Would you like to look like this one day?
Most definitely not you say, but that's okay because chances are you never will. It took years of workouts that would kill normal people, buckets of steroids and genetics that put mortal men to shame to get Ronnie Coleman where he is today. He is an icon and inspiration for any aspiring bodybuilder nowadays.
But bodybuilding isn't only for the very elite that win the Mr. Olympia every year. It's a sport that is easily accessible for anyone. It is for you, even if all you want is to grow your muscles a bit bigger and get a bit leaner.
What is Bodybuilding?
What Does it Take to Get into Bodybuilding?
Is Bodybuilding For Me?
Where do I start?
Before you even pick up your first weight, go and read up about weight-training. But don't pick up the GQ or Men's Health or even the Muscle and Fitness guide to weight training. Go read about on the net. PLaces like www.bodybuilding.com tell it like it is. GQ and Men's Health will tell you that you too can have a huge chest if you do push-ups (hint: you can't) and Flex will tell you that pros don't juice it but they are big because of NO and MuscleTech. Arnold's Encyclopedia of Bodybuilding is a pretty damn good book (Arnold was an incredible bodybuilder) and is cheap too. Don't buy anything that has Joe Weider's name on it. Once you are confident that you have enough info (after about a week of reading), go and give it all you have in the gym.
Beginner's Tips:
1. Never give up. No matter how bleak the situation looks, it will get better. You can experiment with your diet and training but never just throw your hands up in the air and give it all up.

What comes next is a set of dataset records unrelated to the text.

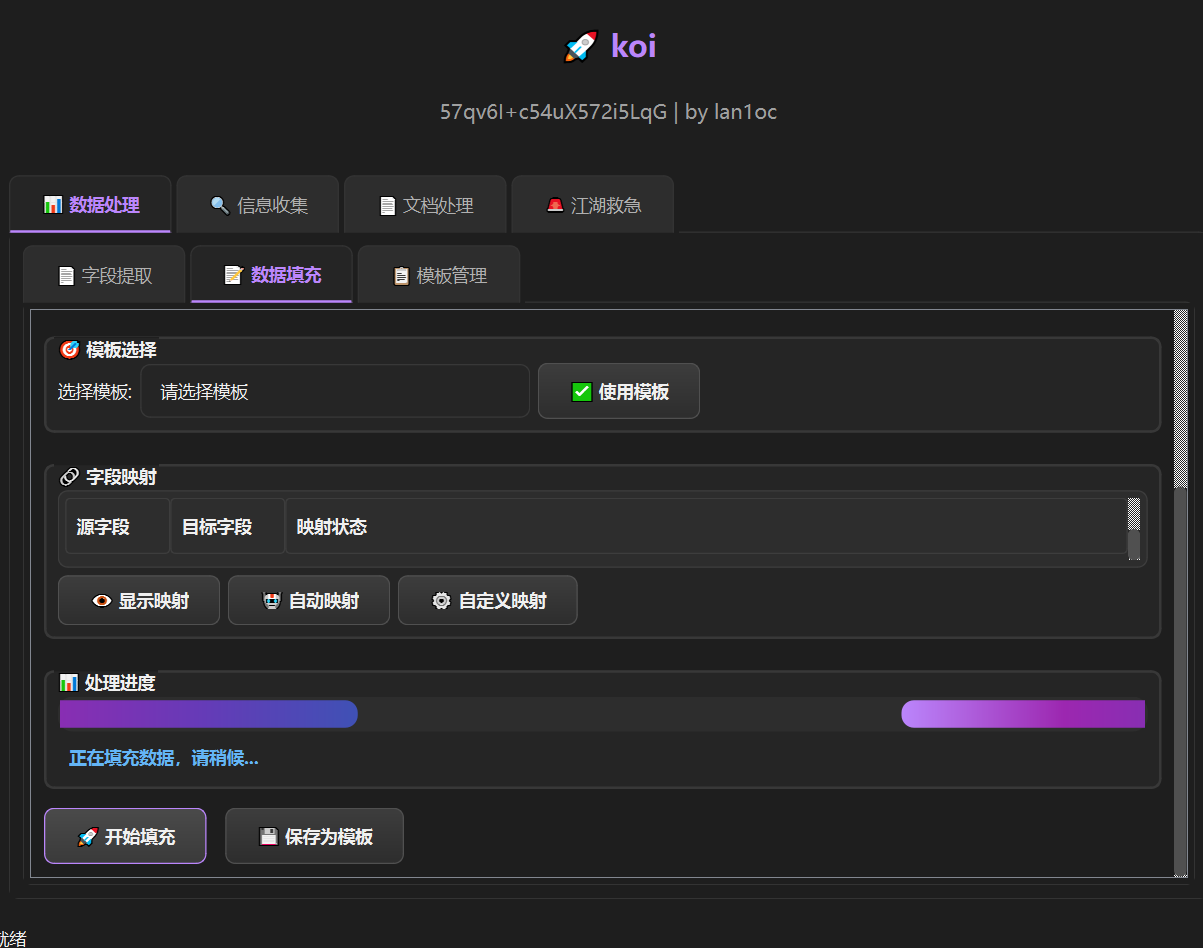Click the 目标字段 column header

tap(227, 526)
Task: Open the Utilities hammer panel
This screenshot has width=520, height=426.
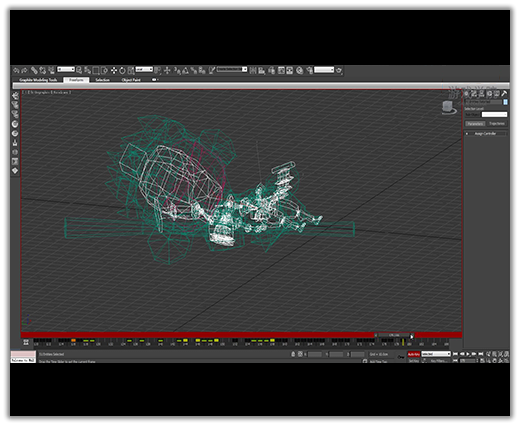Action: point(504,94)
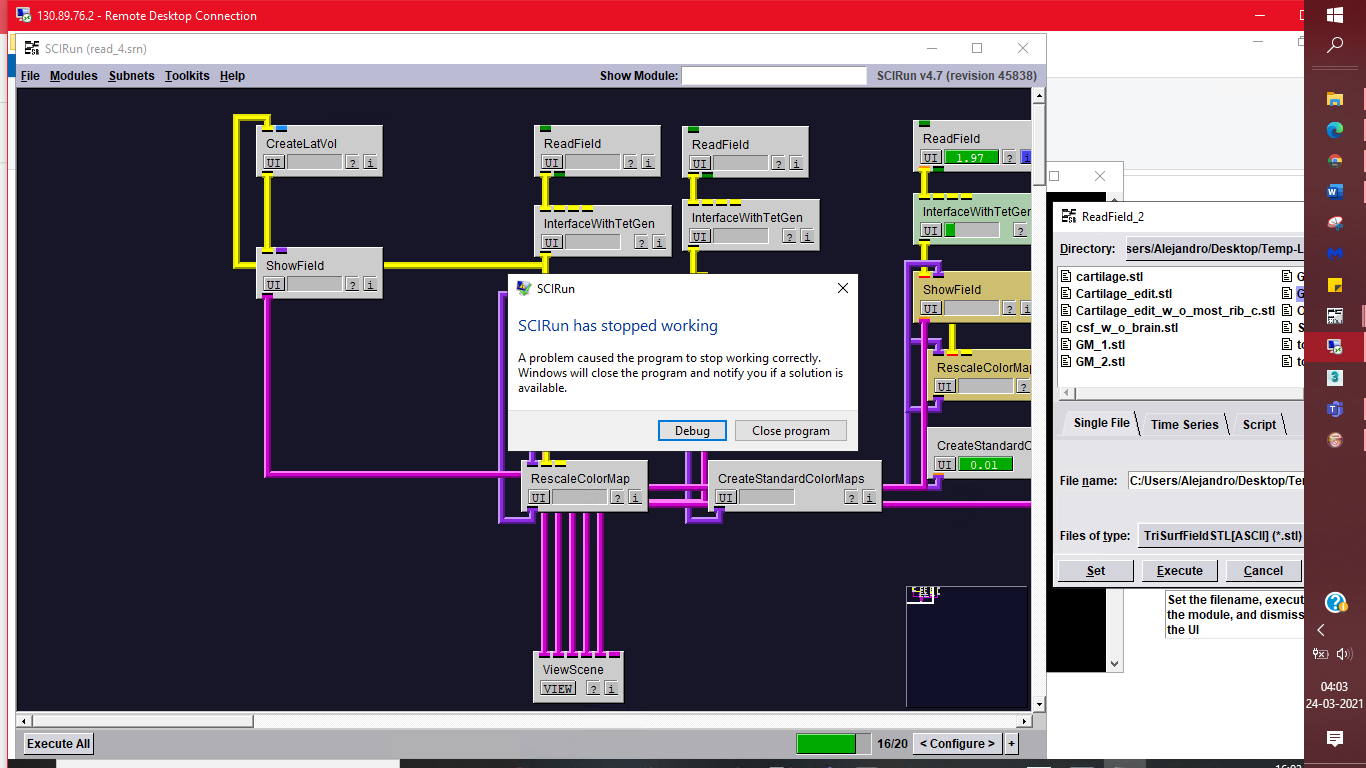Open the ShowField module UI
1366x768 pixels.
tap(271, 286)
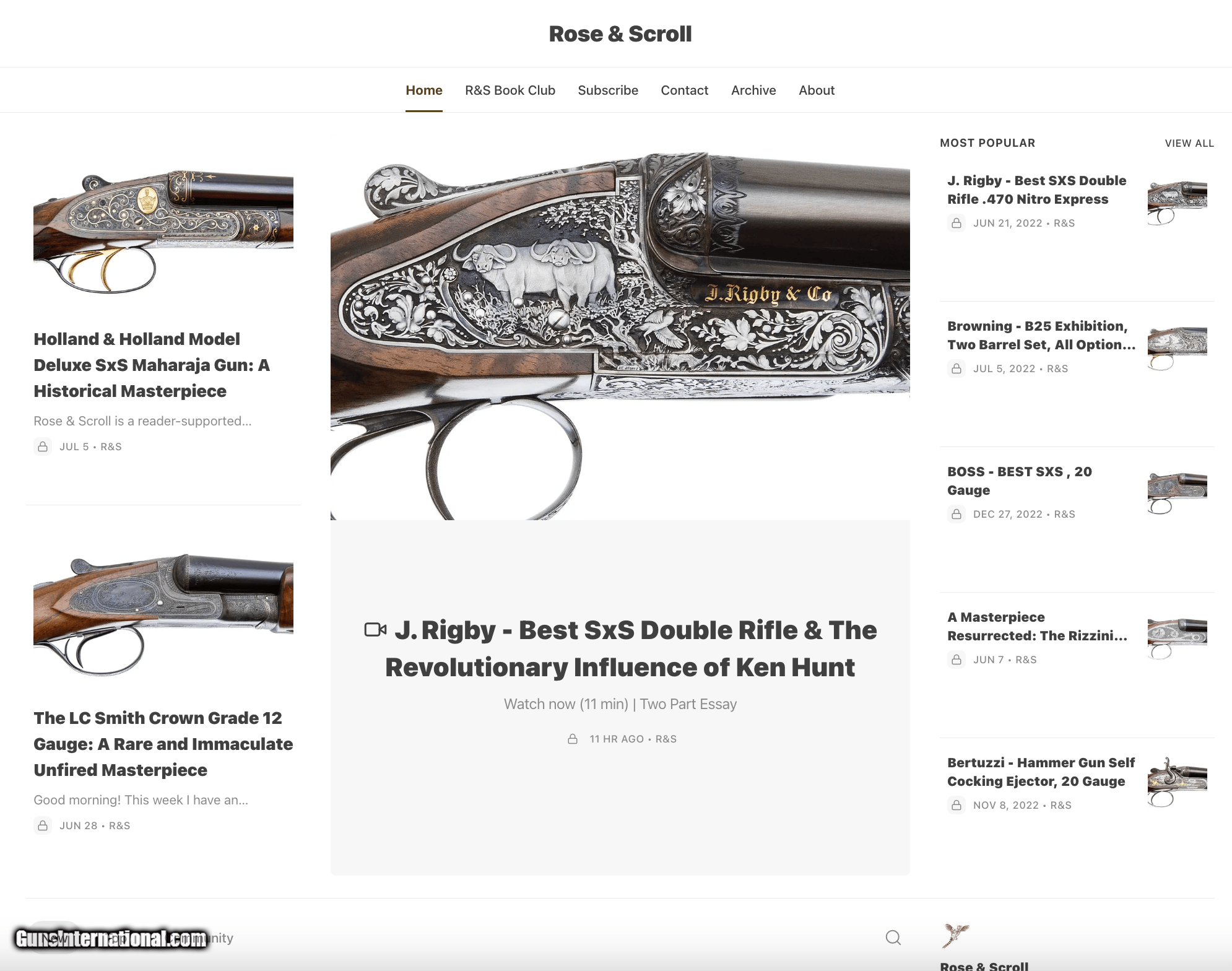Image resolution: width=1232 pixels, height=971 pixels.
Task: Click lock icon next to DEC 27, 2022
Action: [957, 514]
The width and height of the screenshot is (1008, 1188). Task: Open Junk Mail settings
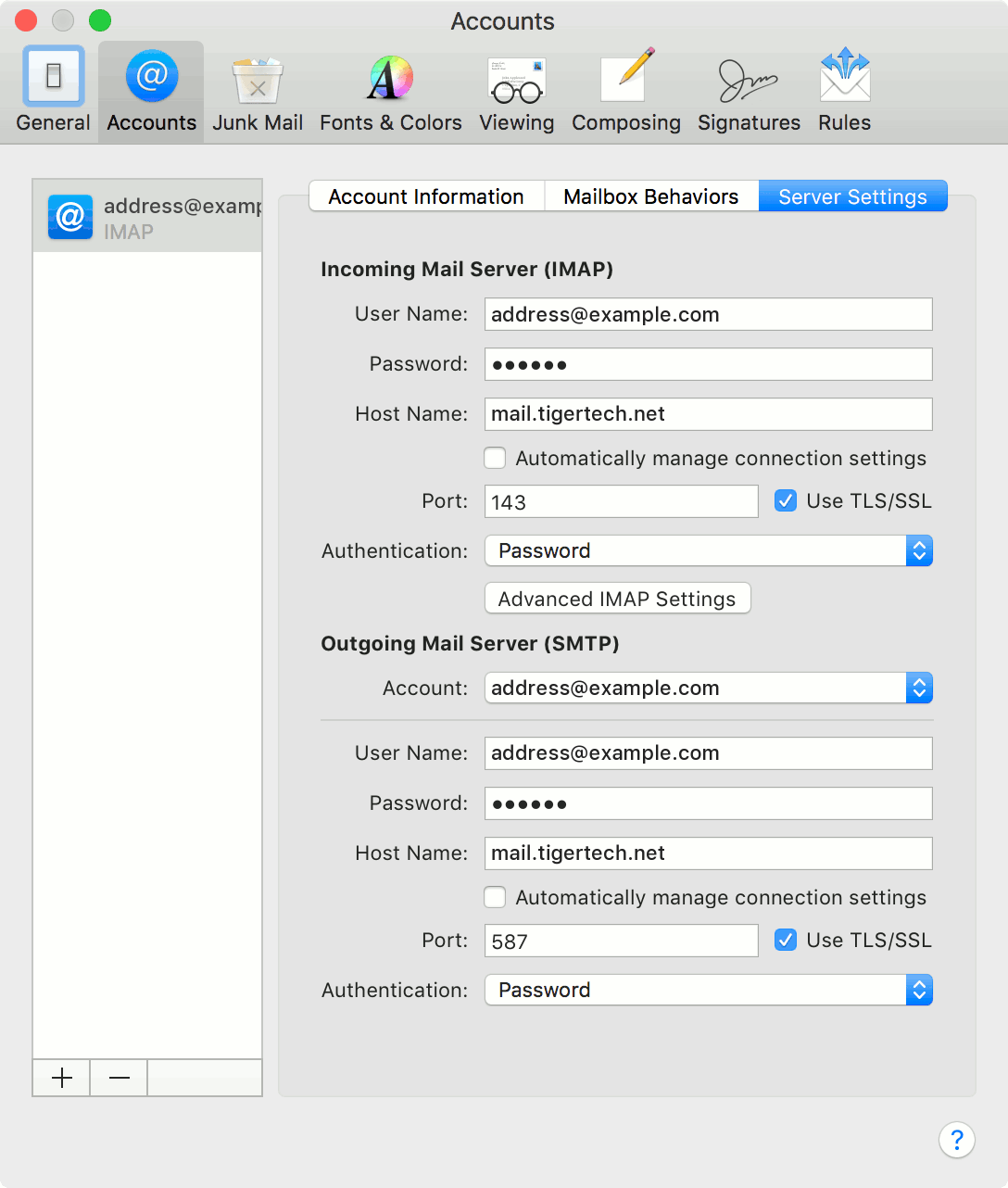pyautogui.click(x=257, y=88)
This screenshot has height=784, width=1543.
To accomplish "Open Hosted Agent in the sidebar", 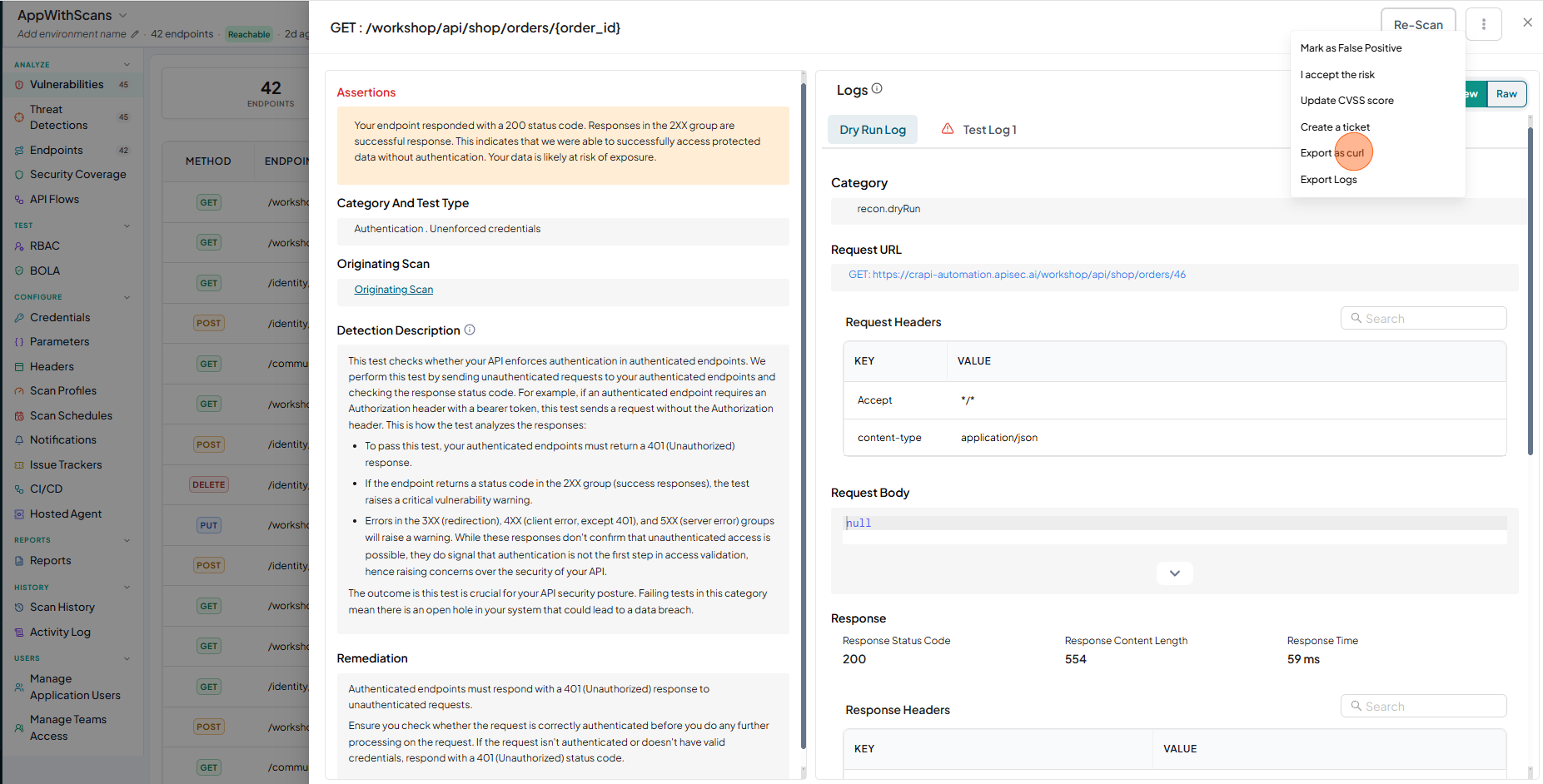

2. Eat a lot of the right food. Seriously.
3. A few months into the program, you should be able to train so hard that you feel like shit after training. This is good. Keep it up.
4. A beginner's program always has the big compound movements in it. You might not believe this, but no-one starts out strong enough to base their workouts on isolation exercises.
5. You are not Ronnie Coleman or Jay Cutler and you are not a combination of both. You can't benchpress 200kg for reps and there's no use in trying to do so and lift with crappy form and injure yourself. Know your limits.
6. Lift with proper form. If you can't, the weight is too heavy and you should move down weight.